__GIVEN INSTRUCTION__. Reproduce the news passage below word for word, beginning at "Lebanese political crisis" and continuing through "for the attack.".

__SOURCE PASSAGE__.
◇ ◇ ◇ ◇

The king of Buganda was due to travel to part of his kingdom on Saturday but a rival chief of the minority Banyala ethnic group said he would not allow the visit.  The central government then intervened, asking both sides to negotiate terms and not break the peace.

But the plan backfired, and supporters of the Buganda King rioted, blocking roads leading to the city, burning vehicles and attacking police stations.  Nine people have died so far.

Two Buganda radio stations have since been closed by the central government, as well as 3 other stations broadcasting in the local Buganda language.   Joshua Kyalimpa FSRN Kampala Uganda

Lebanese political crisis deepens as PM resigns; rocket fire into Israel resumes

Two rockets were fired into Israel today from southern Lebanon, a day after the resignation of the Lebanese Prime Minister designate.  This is the first rocket attack on Israel from Lebanon since the beginning of the year.  FSRN’s Jackson Allers has more from Beiruit.

The rockets were fired into Israel from the southern Lebanon port town of Tyre.  Israel responded with 14 rockets – sending up fighter jets into Lebanese airspace, Lebanese and Israeli media reported.  No group claimed responsibility for the attack.

Meanwhile, prime minister designate, Saad Hariri, resigned after the Hezbollah-led opposition rejected his proposed cabinet.  The opposition lost to Hariri’s pro-western political majority in an election three months ago.  But it retained enough seats to have veto power in the cabinet.

◇ ◇ ◇ ◇

Data on locating visible targets:

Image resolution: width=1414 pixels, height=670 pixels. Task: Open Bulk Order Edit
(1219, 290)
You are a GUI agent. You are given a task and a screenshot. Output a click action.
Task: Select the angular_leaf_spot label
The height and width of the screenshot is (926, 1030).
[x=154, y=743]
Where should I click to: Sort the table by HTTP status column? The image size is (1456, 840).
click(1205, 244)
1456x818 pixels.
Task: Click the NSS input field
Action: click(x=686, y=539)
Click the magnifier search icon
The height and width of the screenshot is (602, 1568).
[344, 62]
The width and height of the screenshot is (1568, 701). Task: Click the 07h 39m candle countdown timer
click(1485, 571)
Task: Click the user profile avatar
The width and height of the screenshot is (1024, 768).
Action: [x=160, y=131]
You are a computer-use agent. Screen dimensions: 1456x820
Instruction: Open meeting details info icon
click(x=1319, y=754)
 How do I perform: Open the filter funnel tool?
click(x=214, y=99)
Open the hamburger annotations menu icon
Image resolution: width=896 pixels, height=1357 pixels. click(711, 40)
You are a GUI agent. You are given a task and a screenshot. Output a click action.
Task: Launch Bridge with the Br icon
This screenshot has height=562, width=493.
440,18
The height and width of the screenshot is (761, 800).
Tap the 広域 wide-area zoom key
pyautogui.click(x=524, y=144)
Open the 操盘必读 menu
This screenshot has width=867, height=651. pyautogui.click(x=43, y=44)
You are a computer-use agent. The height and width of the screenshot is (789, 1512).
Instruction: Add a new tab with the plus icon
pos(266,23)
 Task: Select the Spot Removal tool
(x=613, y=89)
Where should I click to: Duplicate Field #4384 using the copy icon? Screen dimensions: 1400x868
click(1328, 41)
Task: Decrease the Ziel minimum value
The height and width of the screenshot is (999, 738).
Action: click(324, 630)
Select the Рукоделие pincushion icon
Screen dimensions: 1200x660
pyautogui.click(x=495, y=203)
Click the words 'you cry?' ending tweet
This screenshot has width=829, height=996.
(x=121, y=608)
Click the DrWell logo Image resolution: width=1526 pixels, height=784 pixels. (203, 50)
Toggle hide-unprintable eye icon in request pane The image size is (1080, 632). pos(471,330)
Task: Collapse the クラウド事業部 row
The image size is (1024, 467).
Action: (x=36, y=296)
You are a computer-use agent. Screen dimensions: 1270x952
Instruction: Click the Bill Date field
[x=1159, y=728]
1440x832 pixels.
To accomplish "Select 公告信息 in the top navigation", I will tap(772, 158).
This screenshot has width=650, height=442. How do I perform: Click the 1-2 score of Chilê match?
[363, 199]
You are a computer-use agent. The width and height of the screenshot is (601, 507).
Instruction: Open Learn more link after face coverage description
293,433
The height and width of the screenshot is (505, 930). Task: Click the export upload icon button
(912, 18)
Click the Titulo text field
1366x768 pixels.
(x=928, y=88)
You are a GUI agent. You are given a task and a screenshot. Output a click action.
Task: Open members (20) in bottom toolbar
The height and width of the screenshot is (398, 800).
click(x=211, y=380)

◇ ◇ ◇ ◇

__RESPONSE__.
Lebanese political crisis deepens as PM resigns; rocket fire into Israel resumes

Two rockets were fired into Israel today from southern Lebanon, a day after the resignation of the Lebanese Prime Minister designate.  This is the first rocket attack on Israel from Lebanon since the beginning of the year.  FSRN’s Jackson Allers has more from Beiruit.

The rockets were fired into Israel from the southern Lebanon port town of Tyre.  Israel responded with 14 rockets – sending up fighter jets into Lebanese airspace, Lebanese and Israeli media reported.  No group claimed responsibility for the attack.